_Given problem 1_.
Answer these questions from the passage on municipal relations with the federal and provincial governments:
(a) How much did the Treasury Board reimburse the Armed Forces for its ice storm relief efforts?
(b) Since what year have the provinces faced cuts to federal funds?
(c) Which Act do municipal governments regard as the most visible and symbolic downloading exercise?

Municipalities have, in
recent years, also called on the federal government for military support
during natural disasters. In January of 1998, the Canadian Forces
were dispatched to assist during the ice storm that ravaged eastern Ontario
and parts of Quebec. The Treasury Board reimbursed the Armed Forces
for the $60 million that it spent on its relief efforts.(30) In January of 1999, the Canadian Forces were dispatched
to again assist with municipal relief efforts, this time in Toronto, after
a massive snowstorm crippled the city.(31)
C. Downloading and
This is not to suggest that
relations between the municipalities and the federal and provincial governments
are always amicable. Since 1986, the provinces have been faced with
cuts to federal funds and, as a result, they have tended to push the burden
downwards to the municipalities, which in turn pass the costs on to the
consumers. This practice is often referred to as downloading.
Graham et al. argue that downloading may occur through one of two
ways: either the government mandates that another level of government
provide a specific service and does not provide compensation for doing
so; or the government simply discontinues the provision of a service leaving
another level of government to fill the gap.(32)
Municipal governments have interpreted the Government Expenditure Restraint
Act (S.C. 1991, c.9), which was passed in 1991, as the most visible
and symbolic downloading exercise. Under the Act, the federal government
was able to impose limits on payments provided to the provinces under
Established Programs Financing provisions, money traditionally spent on
health care and education. This freeze was passed on to the municipalities.

_Task material_.
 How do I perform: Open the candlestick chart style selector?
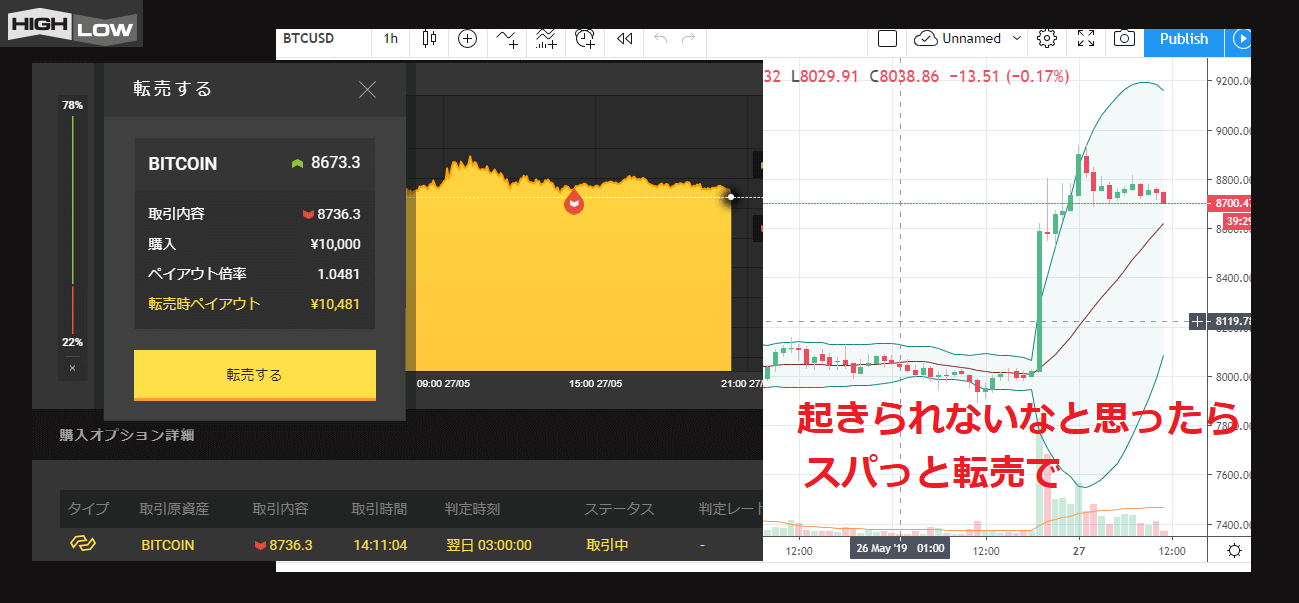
--
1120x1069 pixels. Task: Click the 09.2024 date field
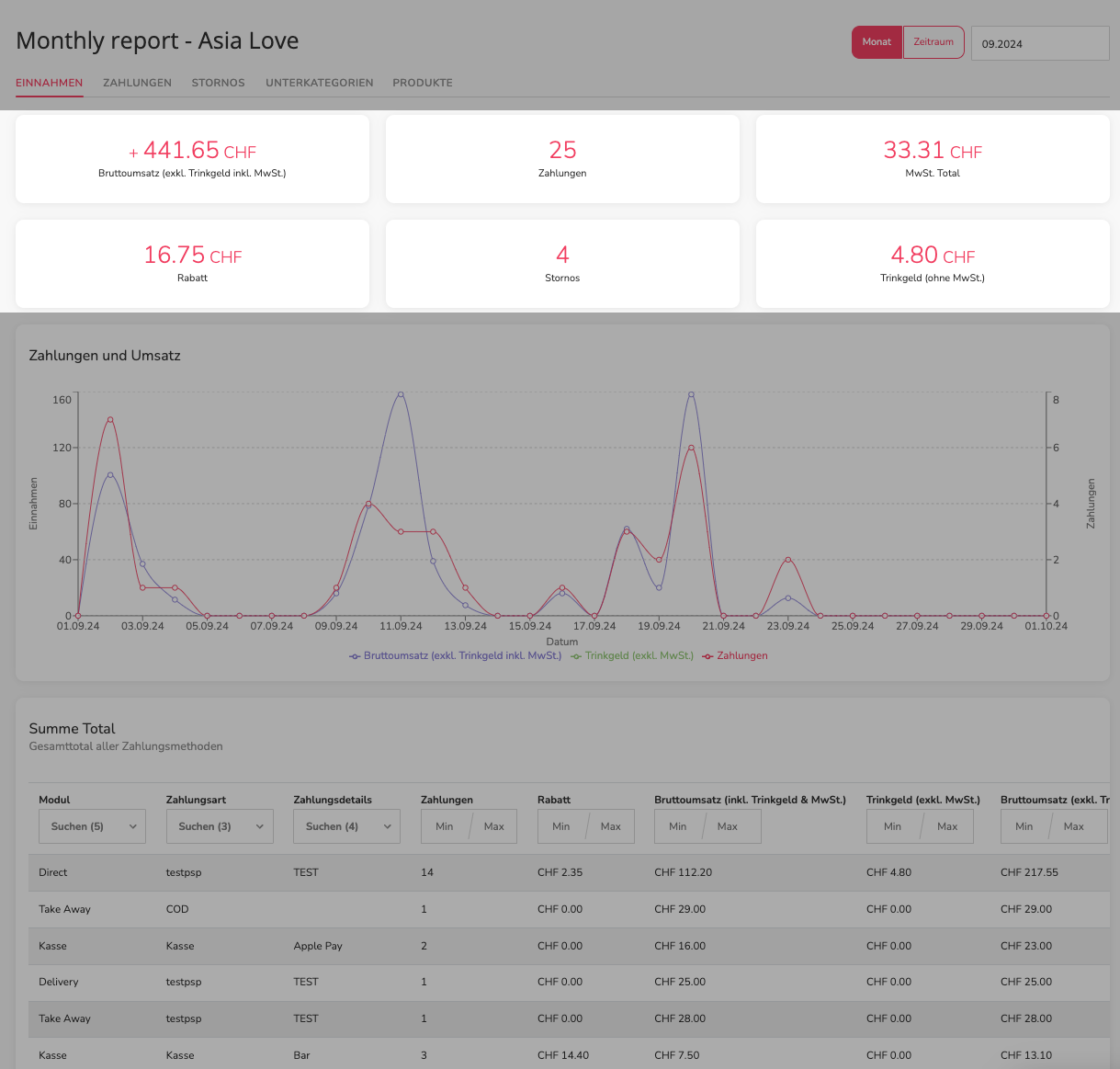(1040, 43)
==
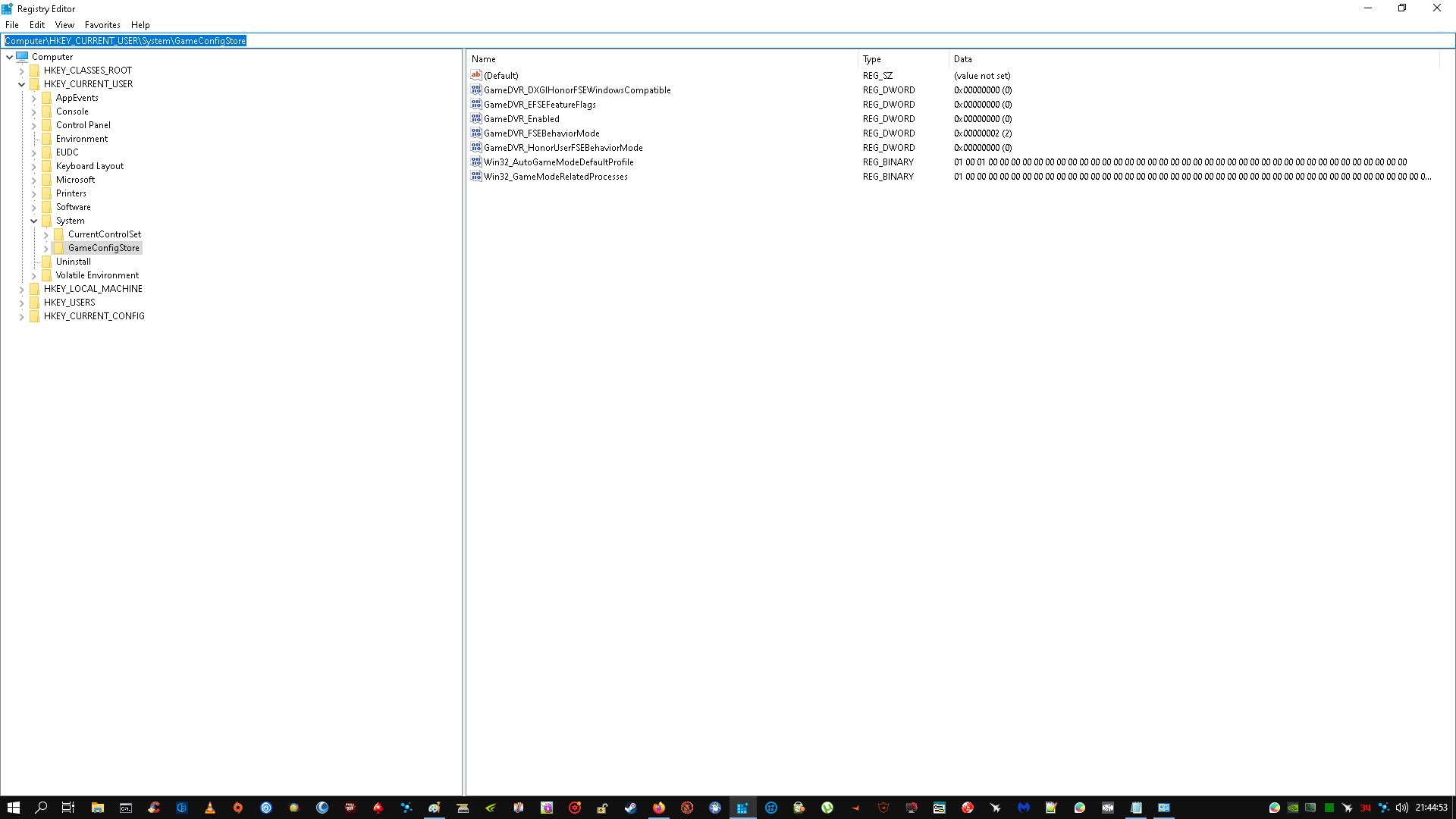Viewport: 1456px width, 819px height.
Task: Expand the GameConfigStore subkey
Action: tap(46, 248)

_Given problem 2_. Reproduce the lines of the entries from the one holding "Viewport: 1456px width, 819px height." through the one holding "Action: tap(46, 248)", inclusive. Leave out the pictures.

_Complete output 1_.
(a) $60 million
(b) 1986
(c) The Government Expenditure Restraint Act (S.C. 1991, c.9)

_Complete output 2_.
Viewport: 1456px width, 819px height.
Task: Expand the GameConfigStore subkey
Action: tap(46, 248)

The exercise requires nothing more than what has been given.